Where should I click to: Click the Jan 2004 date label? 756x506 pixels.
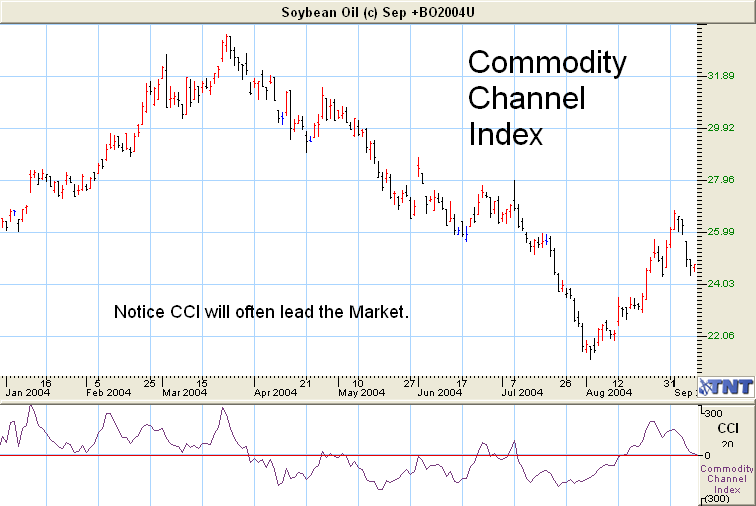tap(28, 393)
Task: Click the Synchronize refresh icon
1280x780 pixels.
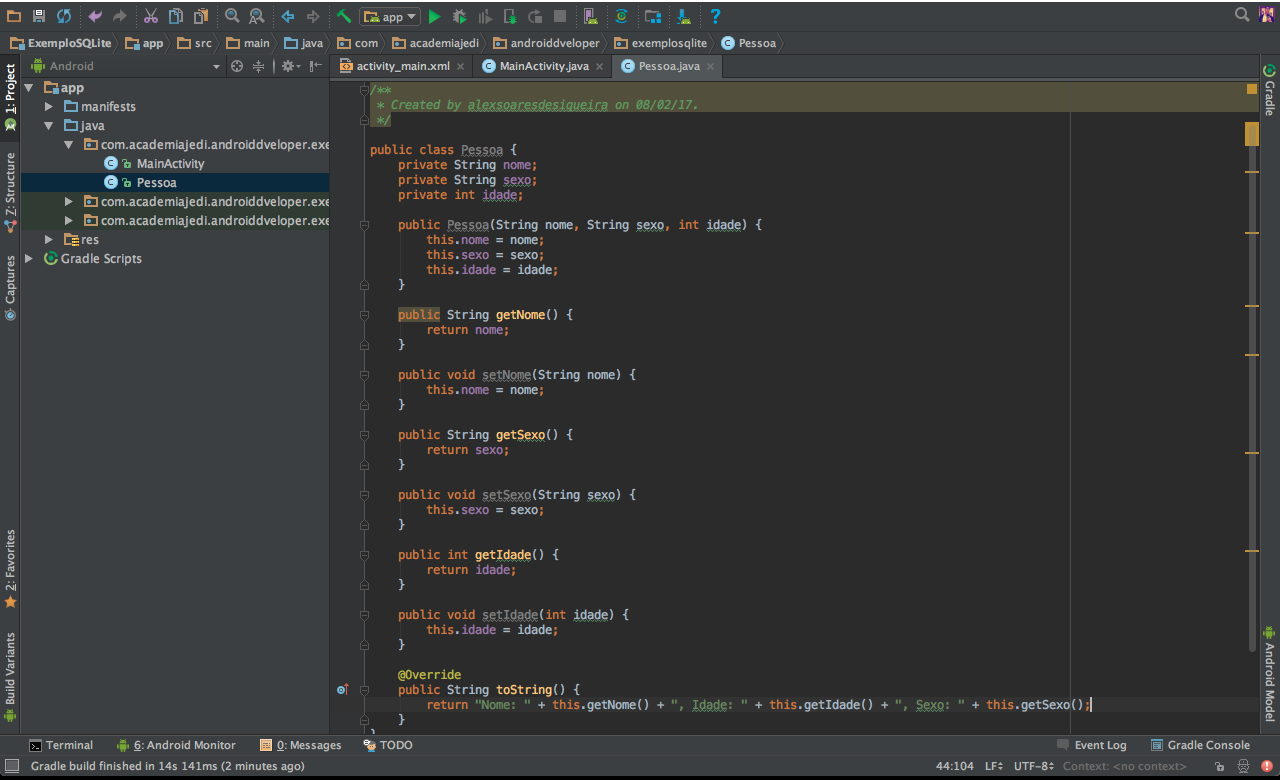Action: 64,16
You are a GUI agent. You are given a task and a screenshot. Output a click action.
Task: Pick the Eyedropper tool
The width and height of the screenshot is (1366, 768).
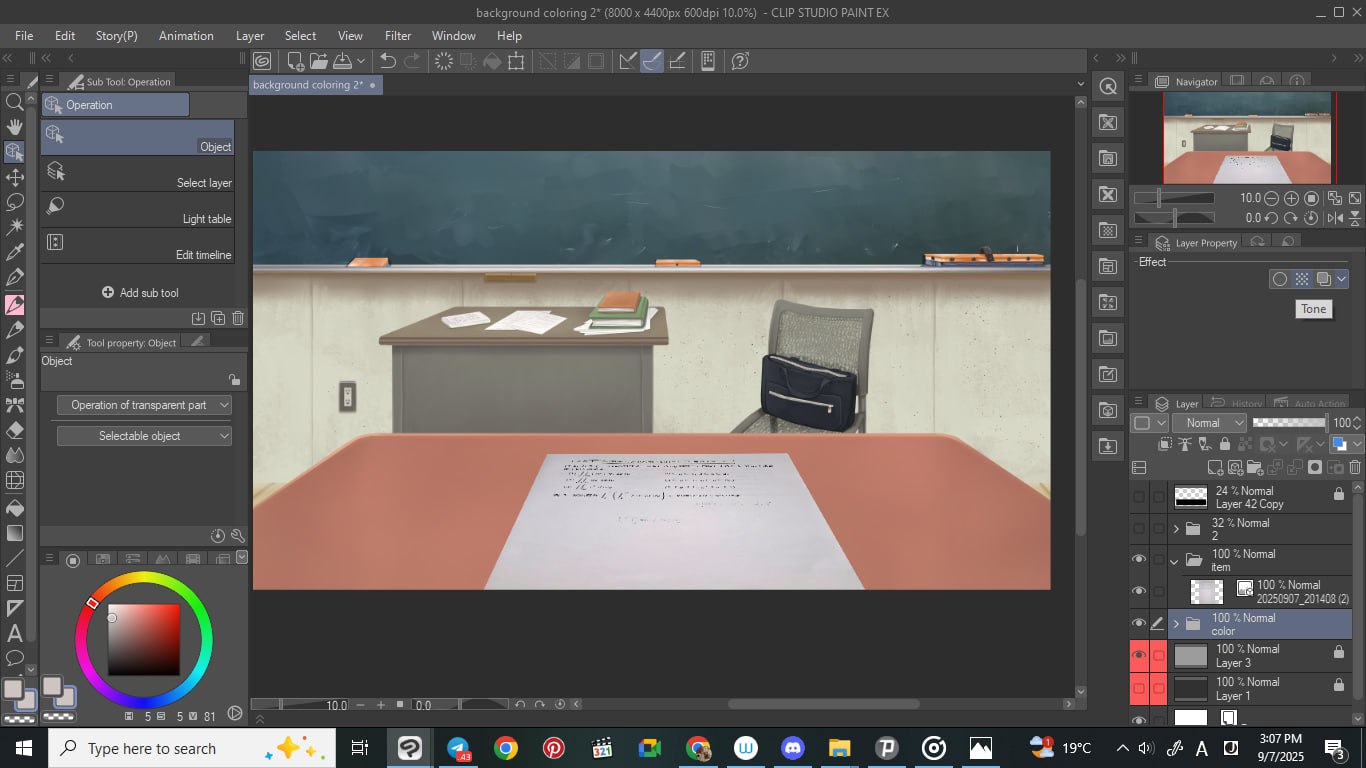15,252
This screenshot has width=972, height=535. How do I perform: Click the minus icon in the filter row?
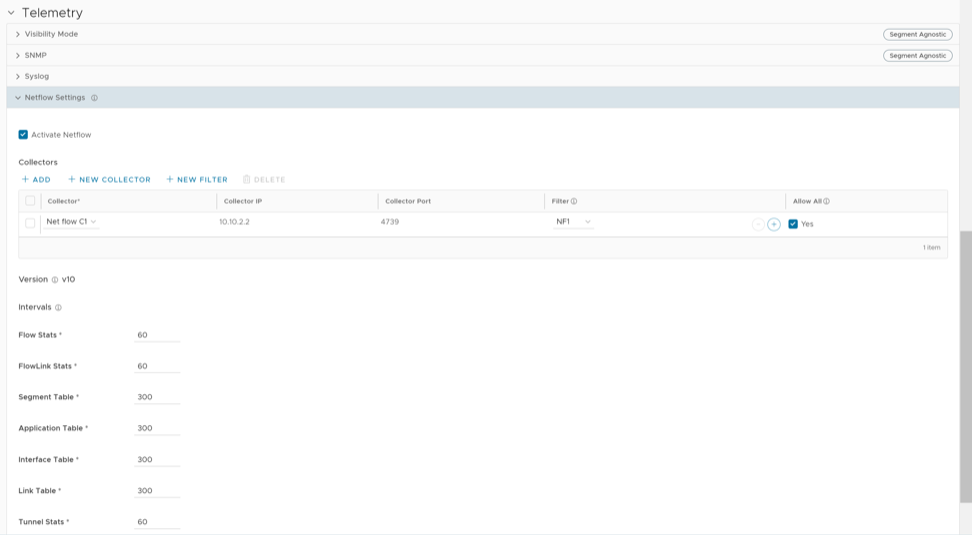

- **WHAT YOU WILL DO**
Each of the lines above should be transcribed exactly; no image is to be copied.

- **YOUR SOLUTION**
Where should I click to: Click the Jan 2004 date label? 756x506 pixels.
tap(28, 393)
Task: Click the Synchronize refresh icon
1280x780 pixels.
Action: 64,16
You are a GUI agent. You are given a task and a screenshot. Output a click action.
Task: Pick the Eyedropper tool
The width and height of the screenshot is (1366, 768).
15,252
This screenshot has width=972, height=535. How do I perform: Click the minus icon in the filter row?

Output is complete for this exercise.